• Exercise directions: Say how many lines in the entries below mention "Given", with no other words.

• Provided records:
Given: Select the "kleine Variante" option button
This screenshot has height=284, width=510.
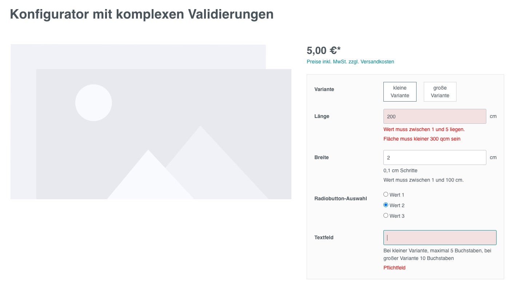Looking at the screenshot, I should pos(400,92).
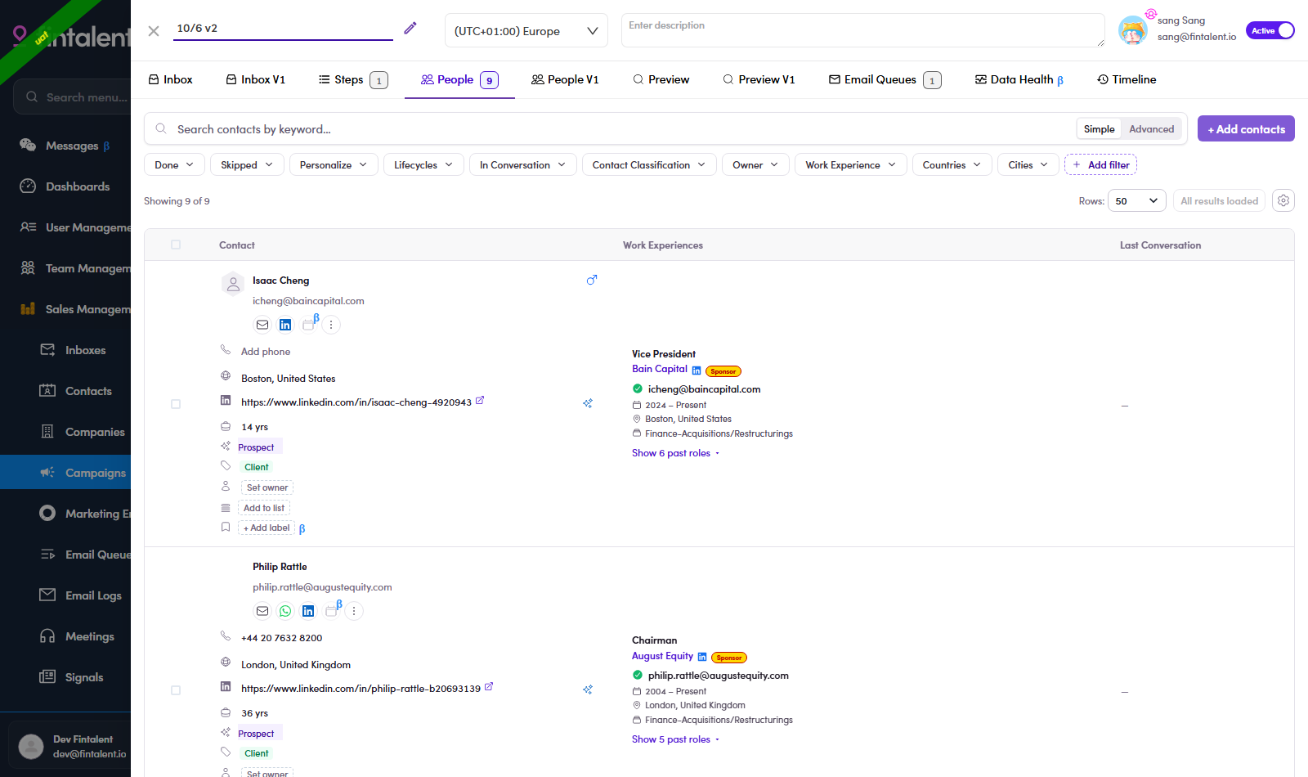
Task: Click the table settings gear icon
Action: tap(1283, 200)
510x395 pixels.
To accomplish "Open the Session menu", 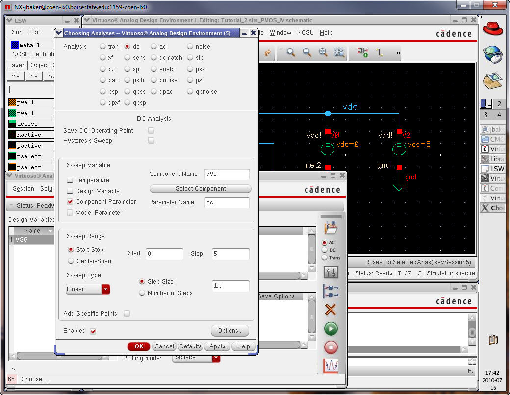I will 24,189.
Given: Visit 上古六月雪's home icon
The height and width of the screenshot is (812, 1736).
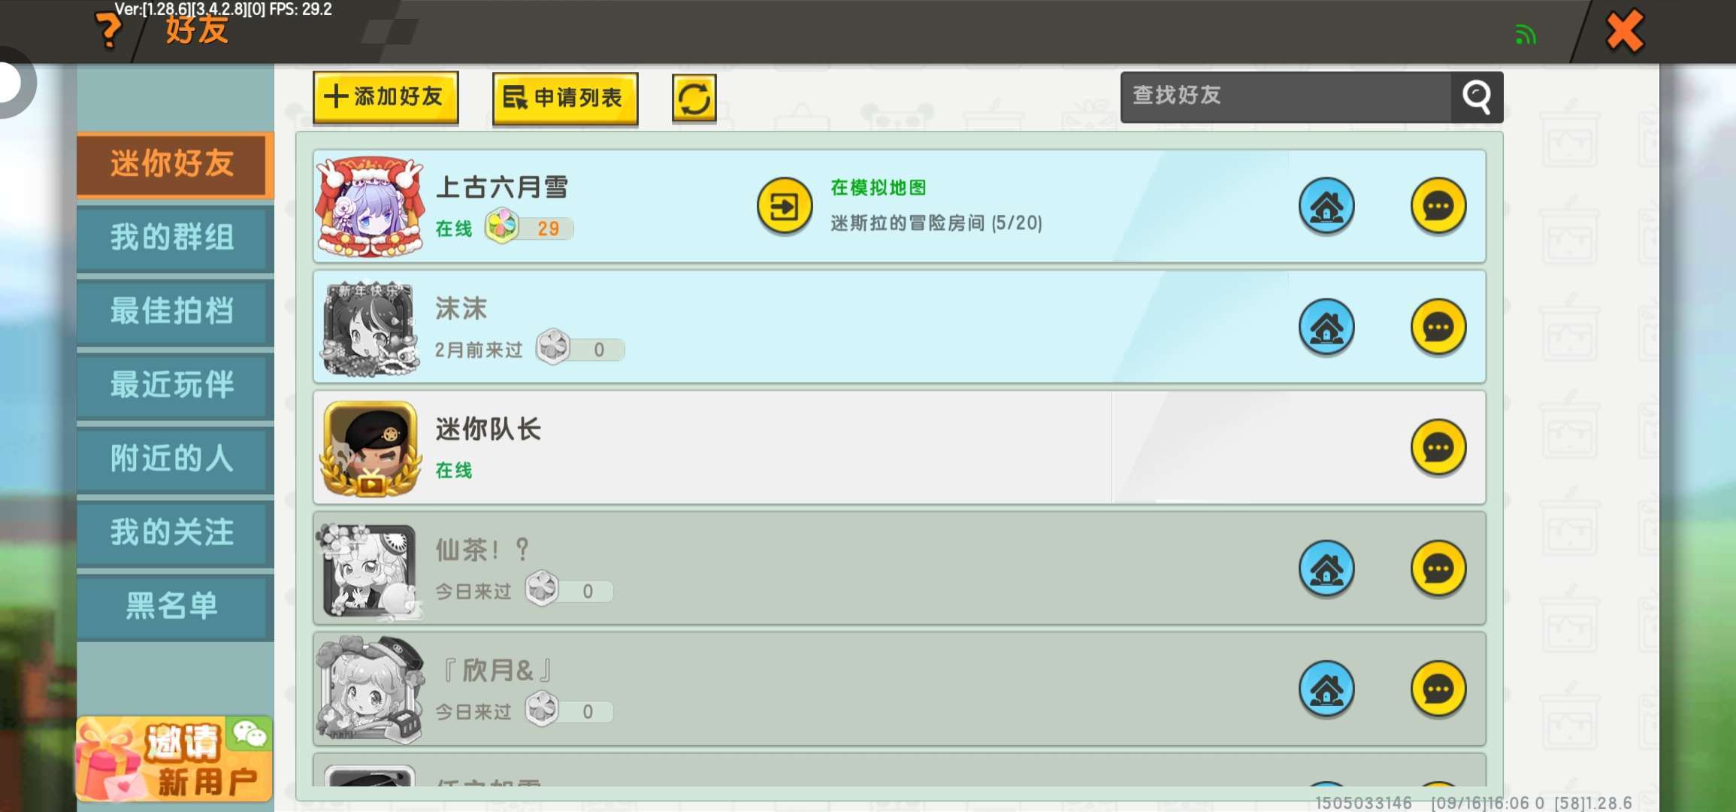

• Response box: 2